SENEGAL-ASSISES-STLOUIS
Saint-Louis, 19 mars (APS) -
vendredi 19 mars 2010, par Ahmad M. Diba
Placée sous mandat de dépôt en novembre 1994, l’accusée, devenue entre-temps aveugle, a bénéficié d’une liberté provisoire six mois après.
L’affaire jugée est partie d’une lettre anonyme informant du repêchage du corps d’un nouveau-né trouvé dans les eaux du fleuve.
Arrêtée des suites de cette dénonciation anonyme, Peinda a révélé à la barre qu’elle avait au moment des faits accouché d’un bébé dont elle ignorait le sexe, et avait été obligée de l’abandonner aux environs de 20 h sur les bords du fleuve.
L’accusée a soutenu qu’elle avait été apeurée par une apparition mystérieuse, assurant que le bébé, venu les pieds en avant, n’était pas vivant. Des affirmations qui n’ont pas convaincu l’avocat général Adama Guèye.
Le magistrat s’est basé sur le choix de Peinda de cacher sa grossesse pour lire ses intentions supposées. De plus, en venant sur les bords du fleuve, elle savait que l’accouchement était imminent, selon l’avocat général.
Adama Guèye a aussi rejeté la thèse de l’enfant mort-né pour celle de l’infanticide et requis une peine de dix ans de travaux forcés contre l’accusée.

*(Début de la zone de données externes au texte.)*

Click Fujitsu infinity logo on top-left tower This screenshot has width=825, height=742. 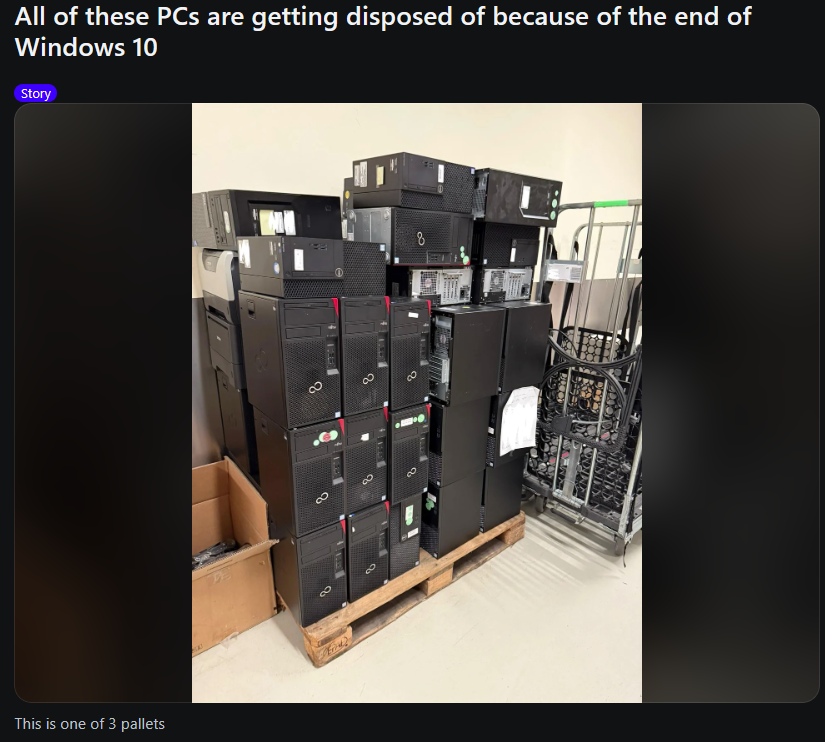[x=315, y=388]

L’avocat de la défense a pour sa part plaidé l’acquittement en faveur de sa cliente, estimant qu’aucune preuve ne vient étayer la culpabilité de Peinda dans cette affaire. Selon lui, l’accusée a effectivement mis au monde un mort-né et ne peut être poursuivie pour infanticide. Il a été suivi par la Cour.